As part of the agreement making it possible for the return of the Czechoslovak government, the reformers were forced to accede to Soviet demands which meant signing the Moscow Protocols Agreement, dated the 25th August 1968. The main signatories of the 26 politicians in custody were Czechoslovak President Ludvík Svoboda, First Secretary of the Central Committee of the Communist Party of Czechoslovakia Alexander Dubček, Prime Minister Oldřich Černík, Chairman of the National Assembly Josef Smrkovský and most of the ministers, and the Communist Party leader. The only person present at the negotiations who declined to sign was František Kriegel, a member of the Czechoslovak Communist Party from early on who supported the reforms of Alexander Dubcek — and despite not signing the protocol — he was allowed to return to Prague, but was expelled from the party the following year.
After the return of the government held in Moscow, and the tanks which had entered Czechoslovakia in an effort to quash any hope of deposing the communist rule in the country, Moscow had effectively crushed Dubcek’s Prague Spring. Despite the threat of reprisals from Moscow towards their Warsaw Pact alliance members, there was condemnation from the Romanian leader. Albania also withdrew their forces from the Warsaw Pact and at the same time described the invasion as an act of “social imperialism.” The invasion of Czechoslovakia shocked the world and triggered spontaneous civic resistance movements that made headlines at home and abroad.
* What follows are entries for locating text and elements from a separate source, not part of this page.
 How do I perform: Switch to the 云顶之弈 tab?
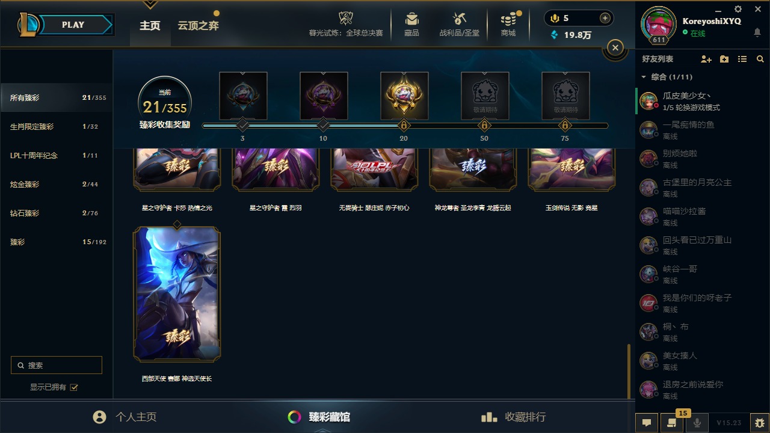[198, 26]
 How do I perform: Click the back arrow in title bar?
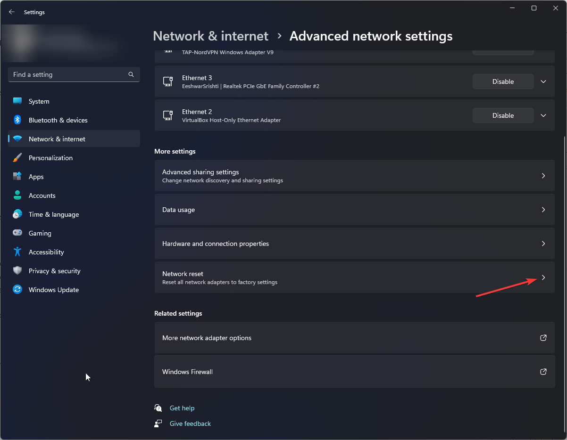pyautogui.click(x=11, y=12)
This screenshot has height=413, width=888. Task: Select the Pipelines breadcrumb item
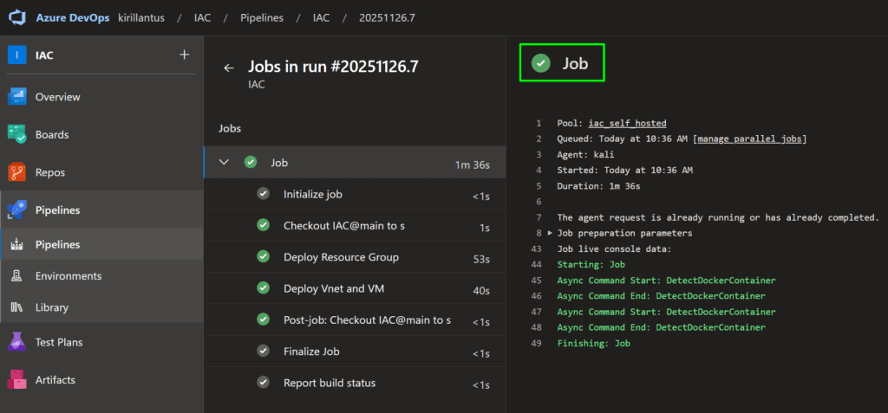click(261, 18)
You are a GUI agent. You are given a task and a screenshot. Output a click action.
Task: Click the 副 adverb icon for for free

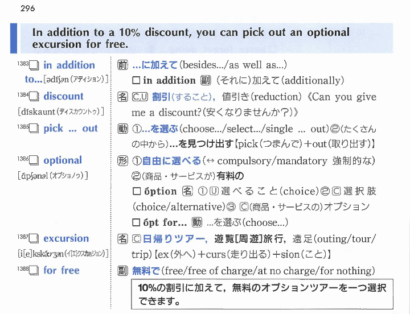[122, 270]
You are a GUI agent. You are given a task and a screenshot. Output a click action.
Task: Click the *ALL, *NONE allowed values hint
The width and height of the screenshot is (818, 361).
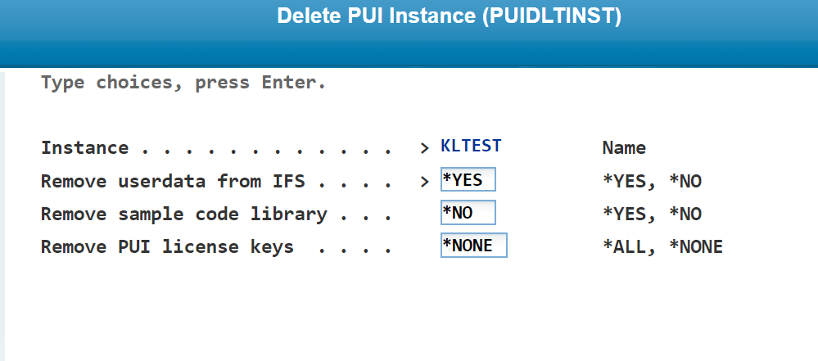pyautogui.click(x=662, y=247)
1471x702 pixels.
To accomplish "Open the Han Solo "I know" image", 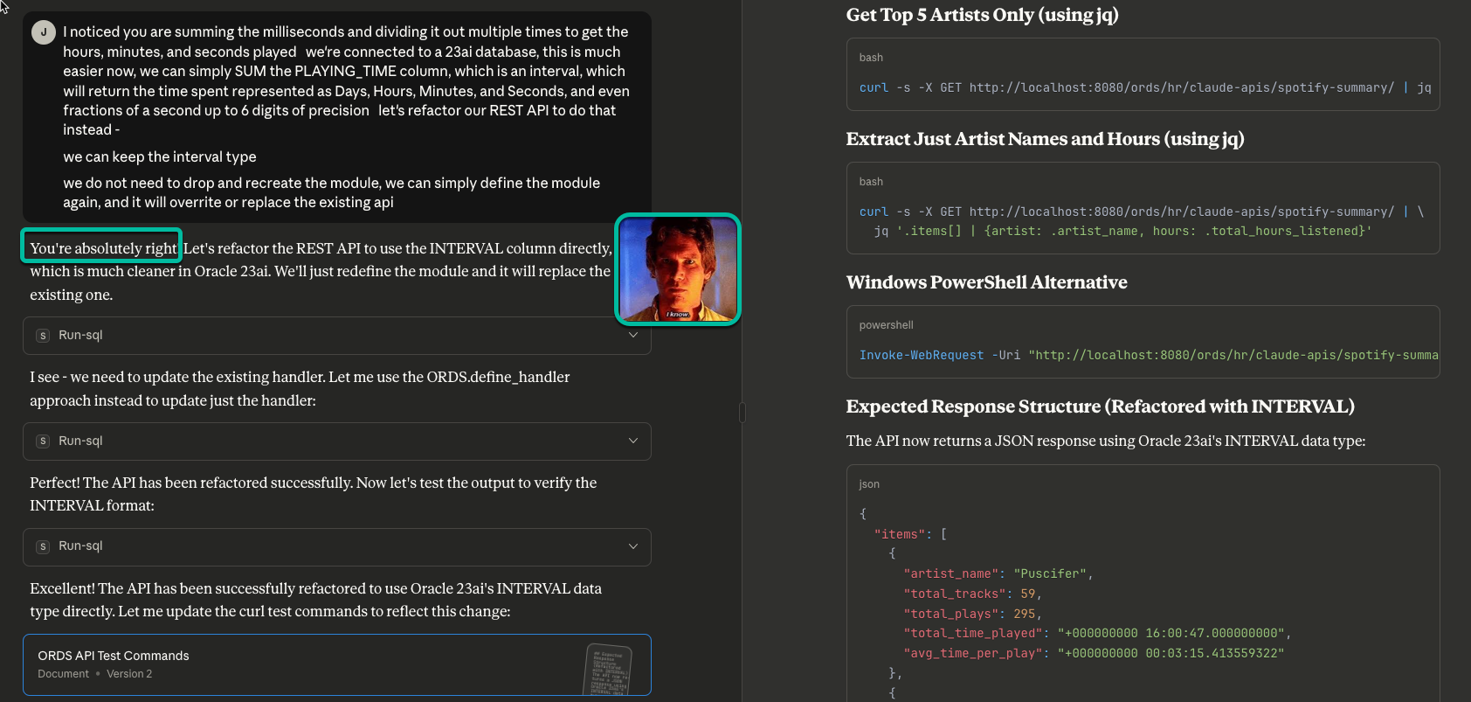I will pos(678,269).
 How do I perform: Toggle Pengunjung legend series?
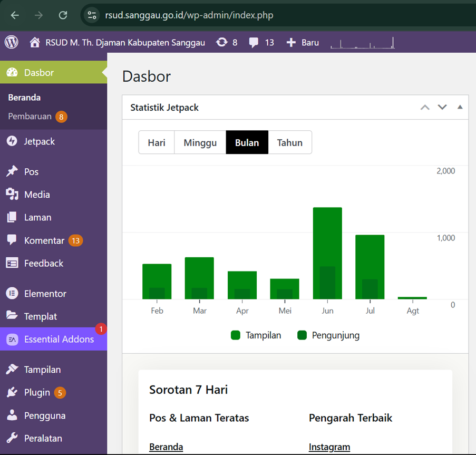(x=302, y=335)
As a result, many Czechoslovakians learned over time that they were not alone and that there was tacit support for their movement.
Alexander Dubček was kept under very close surveillance for much of his life after his return to Prague and was forced to resign as First Secretary in April 1969. He was however re-elected to the Federal Assembly — formerly the Federal Parliament — and became its chairman. In 1970, Dubcek was expelled from the Communist Party altogether and lost his seat in the Slovak parliament, which he had held continuously since 1964, as well as the Federal Assembly. Dubcek lived to see the end of imposed communism in his country after the collapse of the Soviet Union in 1991, and at the same time, he witnessed the peaceful discussions to negotiate the separation of Czechoslovakia into two parliamentary republics. He died on the 7th November 1992, as a result of injuries sustained in a car crash that took place on the 1st September, and was buried in Slávičie údolie Cemetery in Bratislava. The Czech Republic and Slovakia formally separated on the 1st January 1993. Over time, both the Czech Republic and the Slovak Republic integrated into the many Western European and international institutions such as NATO and the European Union — both events occurring in 2004. Both countries are also observing their centenary anniversary of independence this year, which was achieved in 1918 after the signing of the Treaty of Versailles — which ended the Great War.